TASK BRIEF: In the data that follows, determine how many lines contain the word "height", and give only that number.

----- EXTRACTED DATA

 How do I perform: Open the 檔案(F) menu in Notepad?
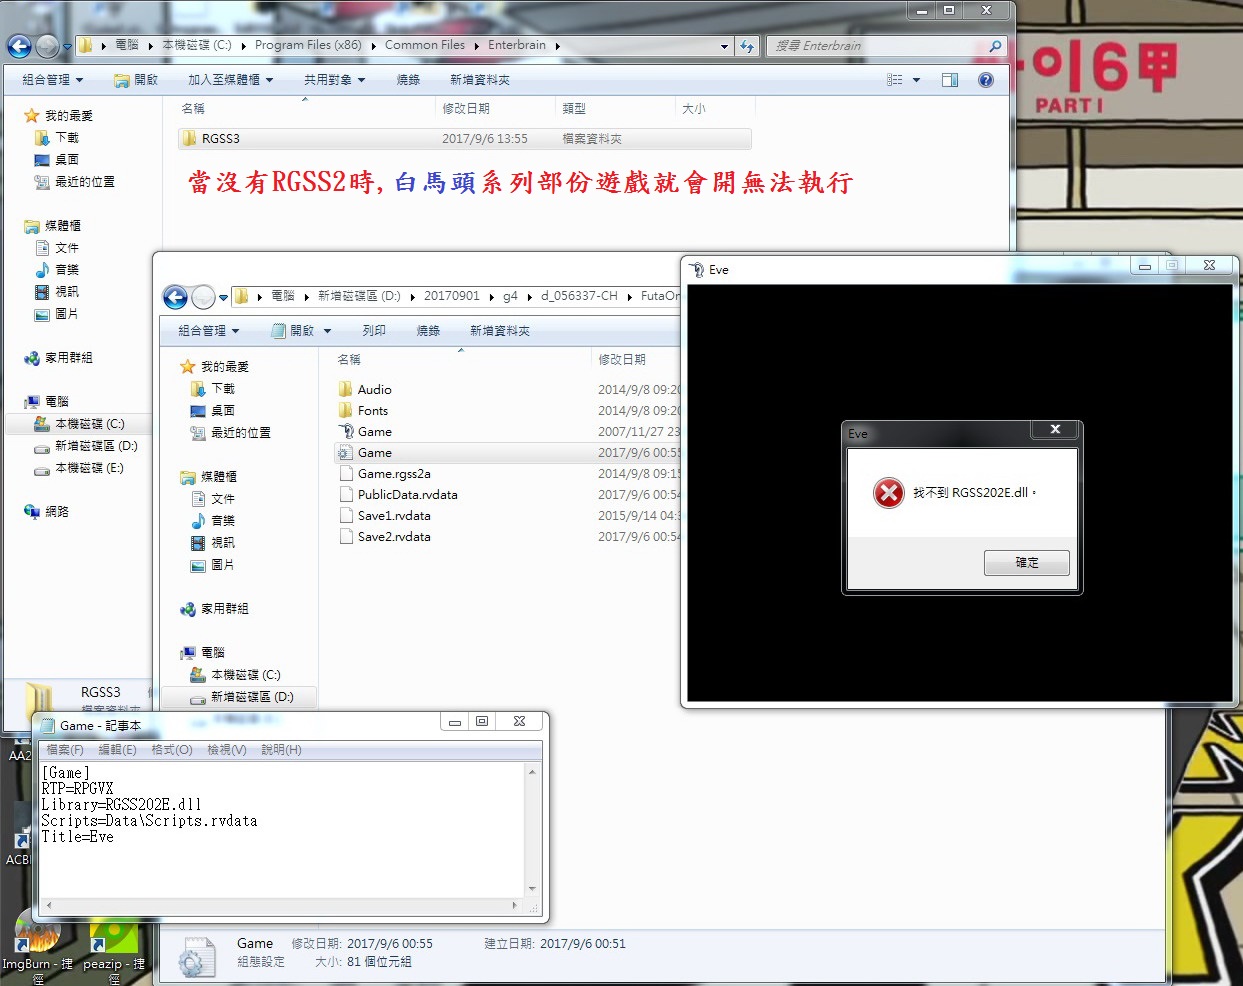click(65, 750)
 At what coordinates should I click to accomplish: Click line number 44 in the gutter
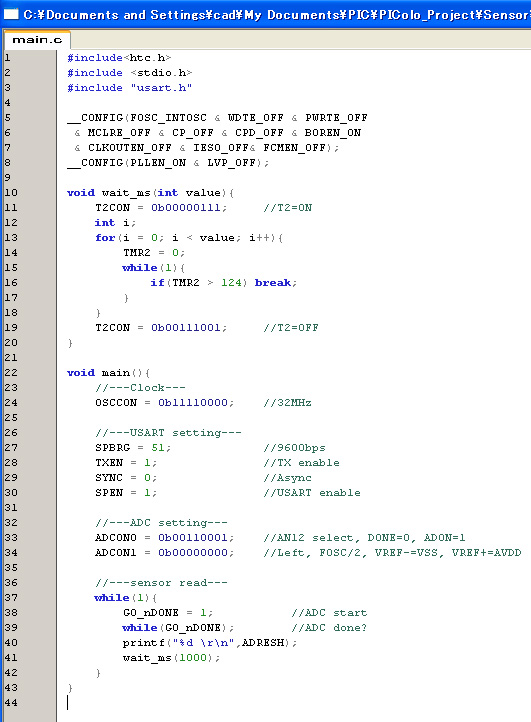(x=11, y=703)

----------
----- EXTRACTED DATA

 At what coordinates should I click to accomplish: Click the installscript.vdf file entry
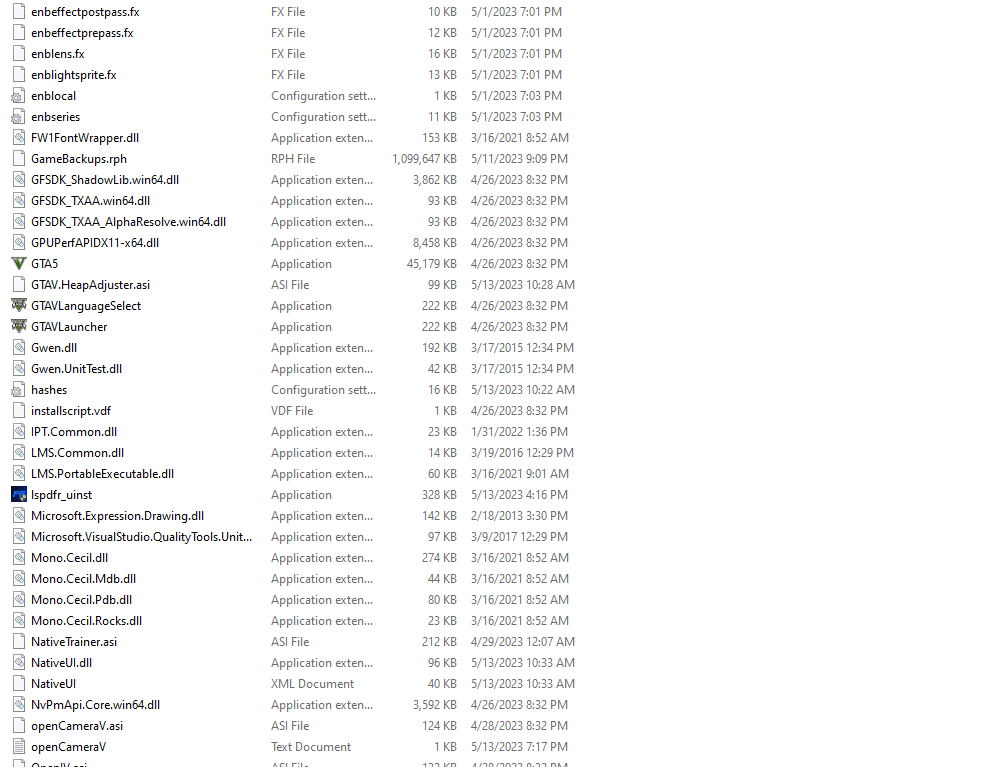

----------
----- EXTRACTED DATA

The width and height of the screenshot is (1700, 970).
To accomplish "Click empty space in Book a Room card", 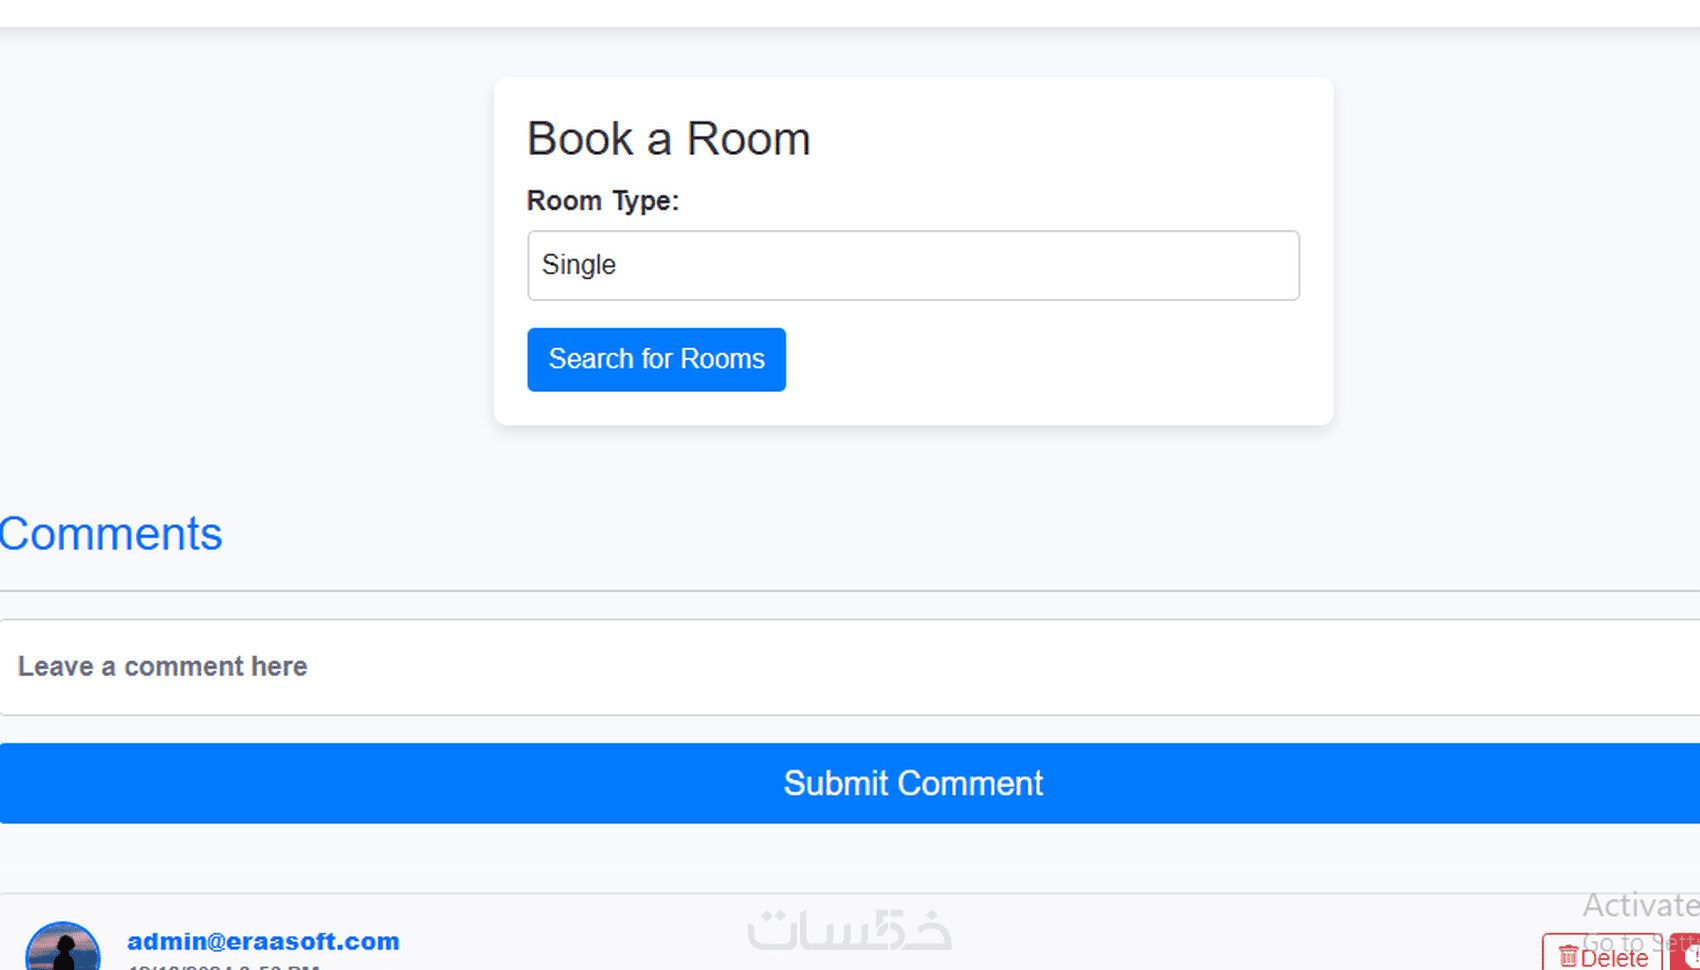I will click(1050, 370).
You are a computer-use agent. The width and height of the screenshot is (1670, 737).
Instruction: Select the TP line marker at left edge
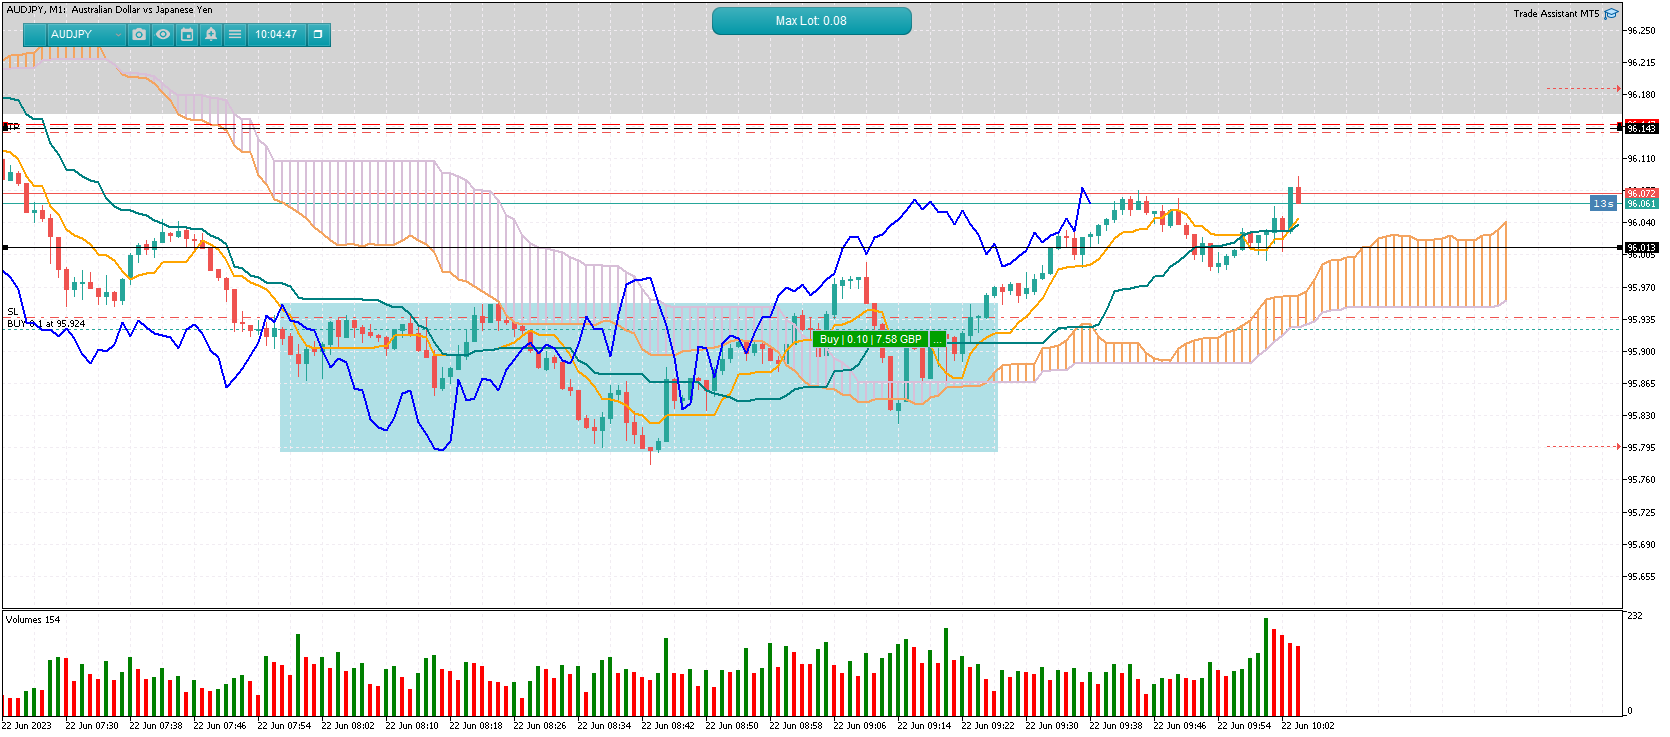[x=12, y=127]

----------

SOLVED PROBLEM: 2